The brittle nature of masonry walls causes them to fracture easily under extreme loads by vehicular crashes, blasts, gas explosions, earthquakes, resulting in huge damage to the infrastructure.
However, this problem can be minimized by embedding auxetic materials in the mortar, which increases the energy absorption capacity of the walls.
Auxetic materials have the ability to expand or contract in all directions at once instead of bulging or flattening on the application of force, making them highly energy absorbent and load resistant.
Inspired by the material used in running shoes and memory foam pillows, Dr. Tatheer Zahra, a researcher from QUT Centre of Materials Science and QUT School of Civil and Environmental Engineering, claims to have used off-the-shelf bioplastic to 3D print geometric shapes that mimic the behavior of auxetic materials.
The newly designed geometric shapes exhibit all the properties of auxetic materials.

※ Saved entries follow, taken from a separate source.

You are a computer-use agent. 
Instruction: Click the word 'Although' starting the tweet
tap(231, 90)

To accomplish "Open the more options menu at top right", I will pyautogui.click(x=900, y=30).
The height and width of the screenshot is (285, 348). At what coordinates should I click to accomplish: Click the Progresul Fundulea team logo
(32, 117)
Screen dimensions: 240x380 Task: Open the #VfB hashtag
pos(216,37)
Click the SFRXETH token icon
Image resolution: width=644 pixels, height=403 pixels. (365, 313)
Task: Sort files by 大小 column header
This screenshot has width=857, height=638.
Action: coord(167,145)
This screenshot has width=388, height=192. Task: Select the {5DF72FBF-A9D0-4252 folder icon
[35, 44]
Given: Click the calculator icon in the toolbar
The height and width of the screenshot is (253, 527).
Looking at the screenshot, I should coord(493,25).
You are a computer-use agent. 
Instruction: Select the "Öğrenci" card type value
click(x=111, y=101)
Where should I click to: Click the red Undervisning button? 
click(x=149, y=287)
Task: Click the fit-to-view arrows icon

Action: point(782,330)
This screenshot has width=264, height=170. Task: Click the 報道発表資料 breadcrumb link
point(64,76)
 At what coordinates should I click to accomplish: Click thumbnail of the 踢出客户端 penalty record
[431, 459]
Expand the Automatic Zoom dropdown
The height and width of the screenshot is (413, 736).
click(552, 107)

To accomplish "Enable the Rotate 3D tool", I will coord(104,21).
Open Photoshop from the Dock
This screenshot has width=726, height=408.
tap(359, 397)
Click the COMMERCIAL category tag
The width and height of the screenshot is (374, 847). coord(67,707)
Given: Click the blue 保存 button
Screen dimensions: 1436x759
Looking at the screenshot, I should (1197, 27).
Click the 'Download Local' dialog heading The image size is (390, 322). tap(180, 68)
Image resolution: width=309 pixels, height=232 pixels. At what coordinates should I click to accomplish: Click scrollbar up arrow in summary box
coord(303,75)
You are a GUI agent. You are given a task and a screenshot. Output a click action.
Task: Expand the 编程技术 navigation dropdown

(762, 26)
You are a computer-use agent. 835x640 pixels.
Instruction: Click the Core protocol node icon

Made from bioplastic, these are biodegradable, have low carbon emissions, are readily available, and cost less than the commercially used auxetic materials.
These 3D printing auxetic geometries have the energy absorption capacity equivalent to a 20 mm thick reinforced composite protective render over a full-scale building wall, which could withstand the impact force of a car traveling at 60 km/hr.
The auxetic geometries could offer a better replacement for steel and fiber-reinforced polymer in the near future and can be used as a protective wall render.
Auxetic geometries can also protect the structures from microorganisms and high temperatures of up to 60° Celsius, thereby increasing the life of the buildings.
After successful testing at the lab, Dr. Zahra now aims to test the designs on full-scale masonry and concrete structures at the QUT Banyo Pilot Plant.
With the easy availability of bioplastic and hassle-free production processes, the geometric designs render good prospects for commercial use.
3D printing further enables the customization of size, material, or design of geometric shapes to suit different structures and load requirements. The development can be seen as a big step towards achieving sustainability in the construction industry.